Both formats support the same set of atmospheric variables in the same units (Table 1), ensuring consistency in analysis regardless of the chosen format. The toolkit provides functions to convert between formats, allowing users to leverage the strengths of each representation as needed. The DataFrame format is particularly useful for interactive analysis and data exploration, while the NetCDF format excels at handling large datasets and maintaining the multidimensional structure of atmospheric observations.
TABLE 1 Data variables and units.
| Variable | Unit |
| Pressure | hPa |
| Geopotential height | metres |
| Temperature | °C |
| Relative humidity | % |
| Dewpoint depression | °C |
| Wind direction | Degrees from north, 90° = east |
| Wind speed | Metres per second |
TABLE 2 Core IGRAT functions.
| Name | Category | Description |
| download_station_file | Data access | Download and unzip a station's data file from the IGRA archive |
| read_station_data | Data access | Download, unzip, read, and parse a station's data file, converting it to a Pandas DataFrame or NetCDF file in IGRAT format (Figure 1) |
| open_data | Data access | Open a file in IGRAT format |
| filter_by_date_range | Data processing | Filter an IGRAT file by date |
| filter_variables | Data processing | Filter an IGRAT file by variable |
| filter_stations | Data processing | Filter station data by year, latitude, and longitude range |
| interp_data | Data processing | Creates a uniform grid of the index variable and linearly interpolates the specified variable onto that grid |
| interp_data_to_pressure_levels | Data processing | Interpolate station data onto standard pressure levels |
| read_station_locations | Data processing | Downloads the station list from NOAA's IGRA archive and parses it into a DataFrame containing station metadata including location, elevation, and data availability |
| get_availability | Data processing | Returns all available dates and times in an IGRAT file |
| get_profile | Data processing | Extracts a profile for a specific date and time given an IGRAT file |
| compute_potential_temp | Data processing | Given an IGRAT file, computes the potential temperature for all soundings (WMO 1966) |
| plot_station_map | Data visualisation | Displays an interactive map of IGRA stations using Plotly. The map can optionally be coloured by elevation, date or number of observations |
| plot_profile | Data visualisation | Plot a profile between any two variables for a specific date and time |
Usage
To identify stations of interest, IGRAT provides functions to search and filter stations based on location, data availability and other criteria.
The plot_station_map function allows users to visualise select stations (Figure 2), all stations in the IGRA (Figure 3) or only recently updated stations, that is, stations that have received updates in 2025 (Figure 4). The plot_station_map function plots an interactive map that can be coloured elevation, starting year, ending year or number of observations. The function directly accesses the original data hosted by the NCEI every time this function is called.

▸ **Task directions**: Please reproduce verbatim the part of the IGRAT toolkit text starting with "The plot_station_map function allows" and going on through "function is called.". The material has no connection to the text about the IGRAT toolkit.

▸ **Source excerpt**:
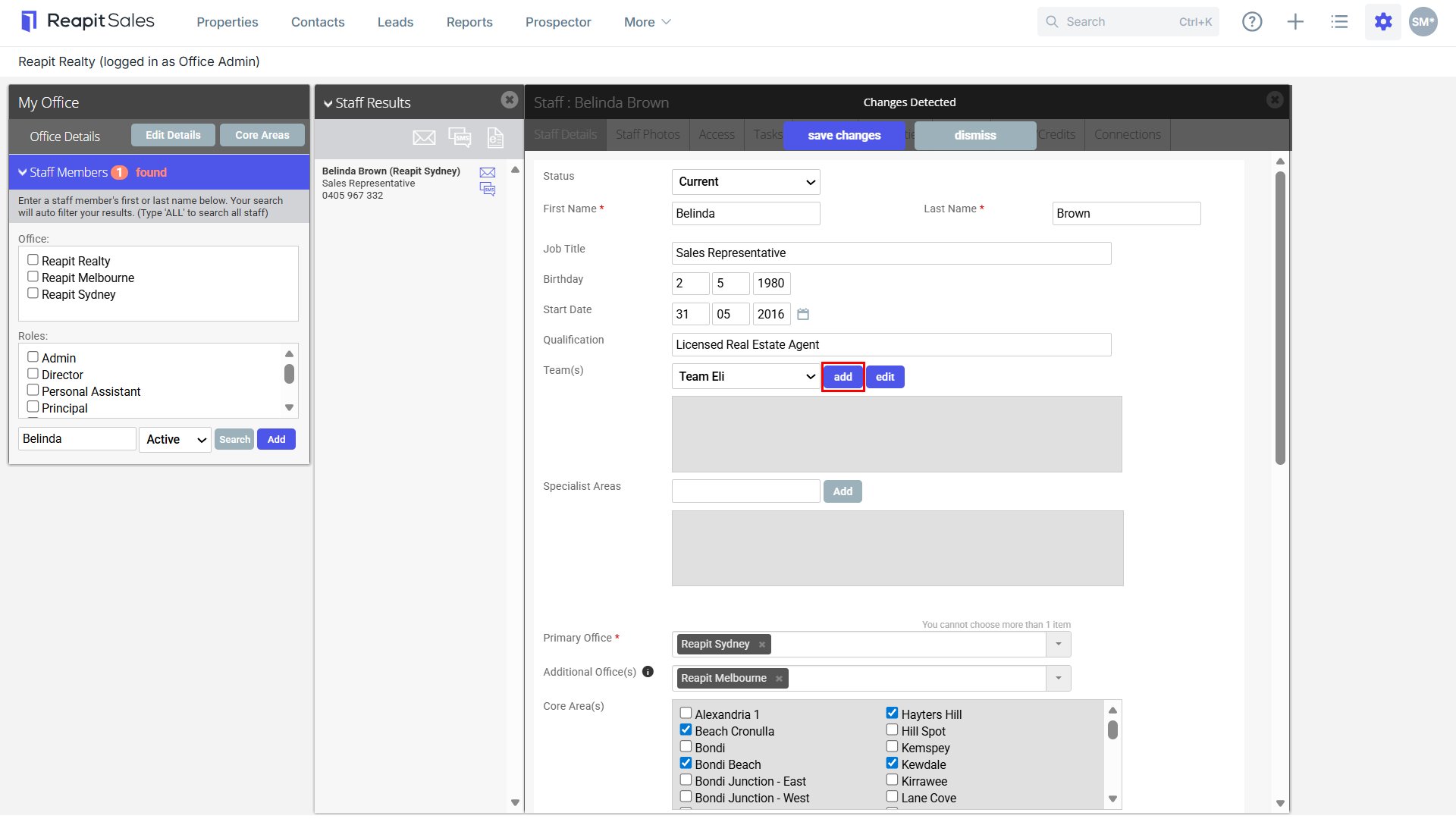Uncheck the Bondi Beach core area
The width and height of the screenshot is (1456, 819).
686,763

▸ **Output below**:
The plot_station_map function allows users to visualise select stations (Figure 2), all stations in the IGRA (Figure 3) or only recently updated stations, that is, stations that have received updates in 2025 (Figure 4). The plot_station_map function plots an interactive map that can be coloured elevation, starting year, ending year or number of observations. The function directly accesses the original data hosted by the NCEI every time this function is called.